Is "ECoat" some kind of primer/filler? The gray is duller than the white coat.

Should I go ahead and sand it to metal and spray epoxy?
 
#9 ·
The Ecoat is a primer that is applied at the factory when the parts are dipped. I'm not sue if VW was using this back then but probably. Yeah, I'd sand it to bare metal and apply epoxy, usually taking it down to the ecoating would be enough but I see some small rust spots in one of your close up shots that look like they were under the primer. If you don't strip it completely you might miss some of these. If the whole car has the same primers then it must be all factory applied. Your going to have a job that'll outlast the car when it's done.
 
#11 ·
Grouch,

As you said its hard to tell in photos. But I would bet you lunch (you have to come here) that they will all block out fine. The small egg shape is obviouslly a ding and will need a little bondo or straightening if you prefer. I would bondo it myself.

So get your fill primer on it.

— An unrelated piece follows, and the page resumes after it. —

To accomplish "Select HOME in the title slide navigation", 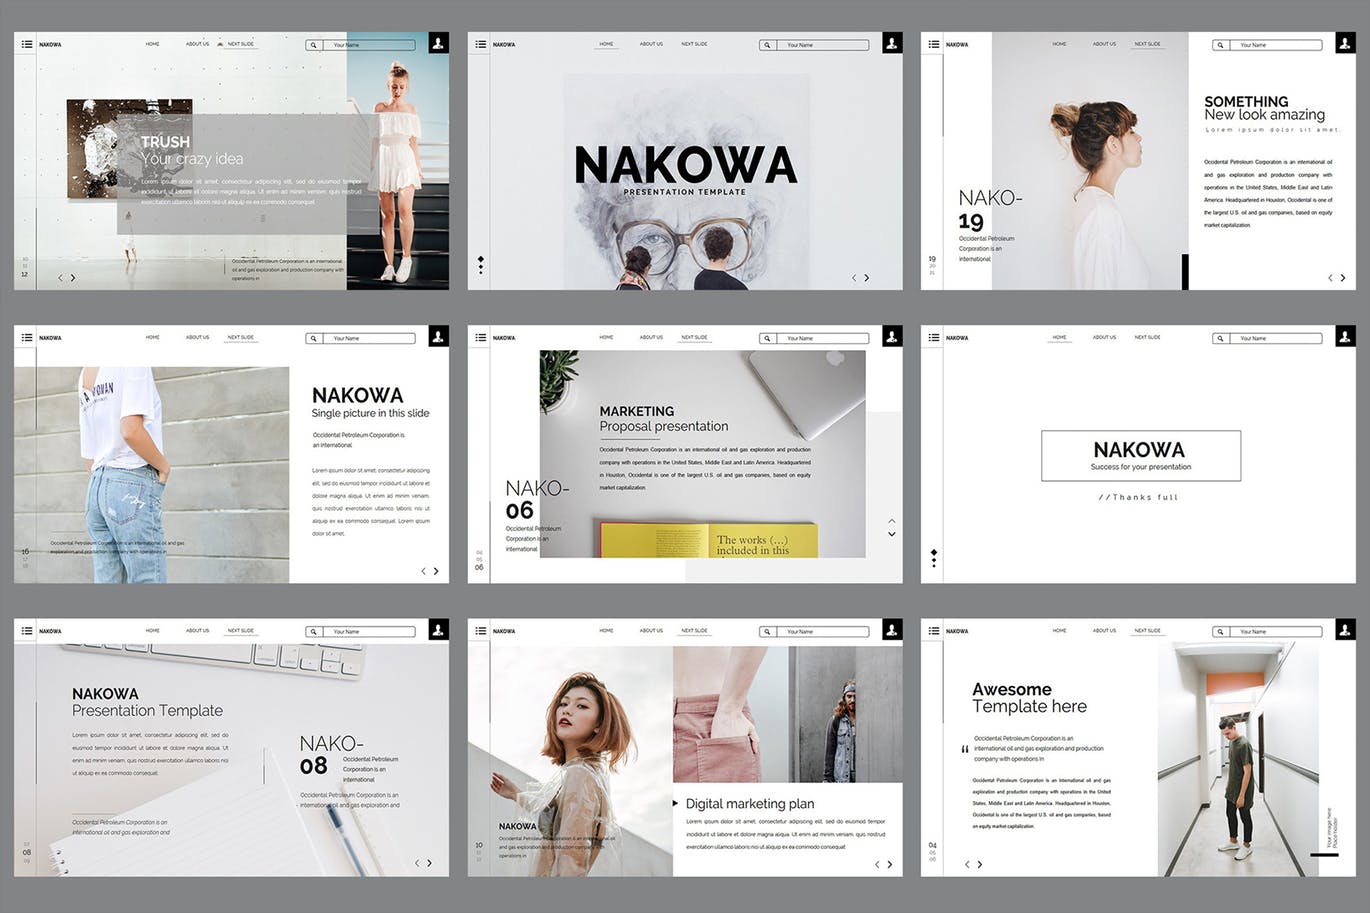I will [606, 44].
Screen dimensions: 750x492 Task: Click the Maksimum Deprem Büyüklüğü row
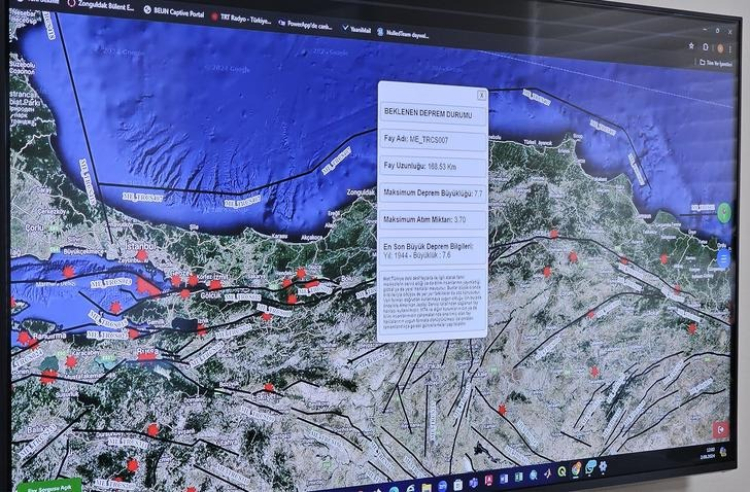[432, 192]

Put a contrasting guide coat and using pretty course paper like 220 or maybe even 180 on a long rigid block give it a good blocking using little pressure letting the sandpaper do all the work.

Probably take a couple coats. Once your guidecoat is looking good you can drop to finer paper to get it smooth.


Rich

PS: I like your name. Thought you were my Dad for a second ! haha
 
#12 ·
rrmccabe said:
Grouch,

As you said its hard to tell in photos. But I would bet you lunch (you have to come here) that they will all block out fine. The small egg shape is obviouslly a ding and will need a little bondo or straightening if you prefer. I would bondo it myself.
I hope you're right about them blocking out. That will also be a fairly new experience for me. The last time I primered a car I had no advice and put about 2 gallons on a Caprice (the ground, grass and trees got a lot of it). That egg shape is not very deep but can be felt with the fingertips. I'll fill it, like you say, after the epoxy.

rrmccabe said:
So get your fill primer on it. Put a contrasting guide coat and using pretty course paper like 220 or maybe even 180 on a long rigid block give it a good blocking using little pressure letting the sandpaper do all the work.

Probably take a couple coats. Once your guidecoat is looking good you can drop to finer paper to get it smooth.
Should that guide coat be the 2k urethane primer or is it an additional coat of something between the epoxy and the urethane?

rrmccabe said:
PS: I like your name. Thought you were my Dad for a second ! haha
Hey, I'm not *that* far over 50! I admit to earning the nickname, though.
 
#13 ·
As soon as you get your 2K on the car use guidecoat. You can use cheap sandable spray can primer or use 3M dry guidecoat in a can.

It will just show you stuff you cant see with the naked eye. So if you are spraying gray primer, then get some black primer in a can and mist the entire car. Block the car till the guidecoat is gone, or you start to hit metal or your epoxy below.

If you have really low spots you can evaluate at that point if you need bondo or metal work in that area. You are trying to accomplish two things. Leveling and smoothing. You have to level first. This requires fairly coarse paper to level something. Long strokes in a diagonal pattern. Dont worry about scratches as they will come out later. Once "leveled" you can move on to smoothing. If you try to jump to fine sandpaper too quick it will ride the waves and make it smooth but it wont be straight.

This is something I fought for years and finally realized I need to quit worrying about scratches on the first step and just get it straight.

There is time later for getting the scratches out. The guidecoat process will teach you a lot. Will show you the flaws as well as how the edge of a block can cut into a radius.